LinuxQuestions.org - Mysterious DNS Lookups on private host

Acknowledged, & agreed :)

I deleted the original post because I thought my question was badly expressed. I wanted to do more research before reposting properly.

When I started this reply, I was none the wiser. But a lightbulb just went on over my head, and I realised what was happening. An explanation follows for your amusement.
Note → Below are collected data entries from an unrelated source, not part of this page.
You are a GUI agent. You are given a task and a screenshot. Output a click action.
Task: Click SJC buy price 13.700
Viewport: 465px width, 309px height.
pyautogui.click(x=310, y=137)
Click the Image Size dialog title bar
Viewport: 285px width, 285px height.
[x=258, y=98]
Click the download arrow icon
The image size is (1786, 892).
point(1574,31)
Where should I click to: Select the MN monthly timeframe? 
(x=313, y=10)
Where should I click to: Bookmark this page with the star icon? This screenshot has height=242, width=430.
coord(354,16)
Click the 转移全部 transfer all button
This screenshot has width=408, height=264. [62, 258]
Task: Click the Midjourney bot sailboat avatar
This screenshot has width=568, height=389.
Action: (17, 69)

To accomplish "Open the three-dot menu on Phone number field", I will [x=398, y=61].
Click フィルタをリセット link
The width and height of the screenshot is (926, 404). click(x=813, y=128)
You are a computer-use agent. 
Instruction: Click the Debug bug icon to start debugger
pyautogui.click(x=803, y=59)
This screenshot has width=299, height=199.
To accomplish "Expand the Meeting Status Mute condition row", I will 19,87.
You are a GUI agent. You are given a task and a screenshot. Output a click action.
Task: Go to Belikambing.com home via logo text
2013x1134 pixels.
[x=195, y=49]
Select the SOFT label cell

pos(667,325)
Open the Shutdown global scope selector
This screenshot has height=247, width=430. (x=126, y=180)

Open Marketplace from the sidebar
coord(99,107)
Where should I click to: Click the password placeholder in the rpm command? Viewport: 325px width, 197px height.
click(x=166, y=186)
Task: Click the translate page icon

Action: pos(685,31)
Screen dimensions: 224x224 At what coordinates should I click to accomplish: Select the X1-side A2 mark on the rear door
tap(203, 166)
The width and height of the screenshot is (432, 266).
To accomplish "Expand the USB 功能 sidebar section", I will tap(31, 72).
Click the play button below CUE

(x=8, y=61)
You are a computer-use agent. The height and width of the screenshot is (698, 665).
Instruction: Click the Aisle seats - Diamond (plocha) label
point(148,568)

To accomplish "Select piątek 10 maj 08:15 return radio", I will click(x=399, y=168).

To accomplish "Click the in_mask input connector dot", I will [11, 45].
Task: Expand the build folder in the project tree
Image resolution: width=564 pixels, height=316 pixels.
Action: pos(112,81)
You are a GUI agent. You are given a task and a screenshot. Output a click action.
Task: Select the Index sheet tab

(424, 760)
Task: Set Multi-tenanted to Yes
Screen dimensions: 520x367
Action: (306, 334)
For anyone interested, the original question related to the logging of DNS lookups in the dead of night from a FC2 installation running BIND 9.2.3. I forget why now, but I had reason to switch on query logging for named, and I noticed that batches of reverse lookups were being logged against the local interface:

Code:

Aug 28 16:01:01 kermit named[20621]: Aug 28 16:01:01.176 queries: client 127.0.0.1#33262: query: 189.116.129.160

.in-addr.arpa IN PTR

Aug 28 16:01:02 kermit named[20621]: Aug 28 16:01:02.447 queries: client 127.0.0.1#33262: query: 6.128.81.211.in

-addr.arpa IN PTR

Aug 28 16:01:11 kermit named[20621]: Aug 28 16:01:11.807 queries: client 127.0.0.1#33264: query: 6.128.81.211.in

-addr.arpa IN PTR

Aug 28 16:01:21 kermit named[20621]: Aug 28 16:01:21.081 queries: client 127.0.0.1#33264: query: 124.168.229.165

.in-addr.arpa IN PTR

Aug 28 16:01:24 kermit named[20621]: Aug 28 16:01:24.052 queries: client 127.0.0.1#33264: query: 29.254.39.61.in

-addr.arpa IN PTR

This seemed a bit spooky, as I couldn't think what could be doing the lookups.

Well this afternoon at last I could think, and I remembered that I have an hourly cron job called "fwlogwatch". Boy, I am dumb sometimes. Maybe I knew it subliminally, and that's what made my hand delete the post.

OK, you can all throw rotten tomatoes at me now. :)

Seriously, thanks to unSpawn for nudging me.